Souvent, je plains les moins de 20 ans. Forcés d'affronter un futur anxiogène. De porter des baskets à plateforme (?!) pour être fashion. Surtout, de répondre aux adultes les pressant de savoir ce qu'ils «feront plus tard» – spéciale dédicace aux indécis chroniques. Et aux jeunes Britanniques qui comptaient étudier la littérature anglaise à l'Université de Sheffield Hallam, dans le Yorkshire du Sud.
Ceux-là devront changer de crémerie: lundi, la direction annonçait suspendre la filière, ou plutôt la noyer dès 2023 dans un cursus généraliste mêlant écriture et linguistique. Argumentaire: le portfolio de cours se doit d'être «aligné avec les demandes des étudiants et des employeurs». Reflet d'un agenda plus large visant à juguler les diplômes à «faible valeur» au Royaume-Uni. Pour preuve: les filières du pays assurant à moins de 60% des diplômés de trouver un emploi dans les quinze mois pourraient bientôt être amendées.
Ah, le fameux épouvantail des «études à chômage»… des décennies qu'il juge avec un rictus suffisant les humanités, les lettres en particulier – label «Sorbonne» excepté. Des générations de parents ont fait la moue, poussant leur progéniture en droit, en neurochir', en macroéconomie. Classique. Mais de là à sacrifier la branche sur l'autel de la productivité, il y a de quoi envahir un amphi.
«L'étude de la littérature ne devrait pas être un luxe pour une minorité d'esthètes gâtés, mais une source précieuse de vérité et de vie à laquelle chacun a droit», réagissait l'auteur Philip Pullman. Un «lettreux» dont, rappelons-le, la saga fantasy A la croisée des mondes, adaptée en série, a fait ruisseler les millions.
On nous le répète: les ingénieurs seront bientôt les maîtres du monde. Certes. Mais à l'heure où le scénario planétaire oscille entre 1984 et La
Route de Cormac McCarthy, étudier la littérature n'a jamais été moins superflu. Pour questionner, contextualiser, créer des ponts, élargir l'horizon. Poser des mots intimes sur les maux universels, et leur survivre en cultivant l'imaginaire.

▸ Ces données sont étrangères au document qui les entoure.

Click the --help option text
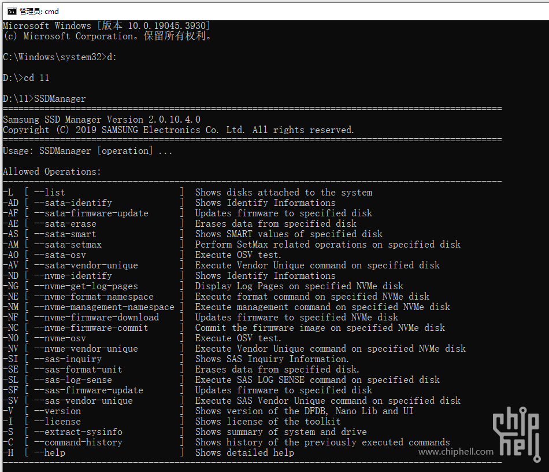Screen dimensions: 549x472 [x=49, y=453]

Plus largement, cette tendance questionne la raison d'être des études supérieures. Autoroutes linéaires vers des «métiers d'avenir»? Ou lieux où se cultiver, tâtonner, affûter son sens critique? Personne ne veut financer de futurs
bullshit jobs. Mais les esprits logiques ne peuvent se passer des créatifs. En 2013, Nicolas Zufferey, alors doyen de la Faculté de lettres de l'Université de Genève, prophétisait dans nos colonnes: «A une époque de restrictions économiques, la pression pour les filières professionnalisantes va sans doute s'accentuer. Les êtres humains ont autant besoin de sens, de compréhension et de perspective que de postes de travail.» A celles et ceux qui bûcheront Virgile ou Céline dès la rentrée, merci: vous êtes essentiels à nos démocraties.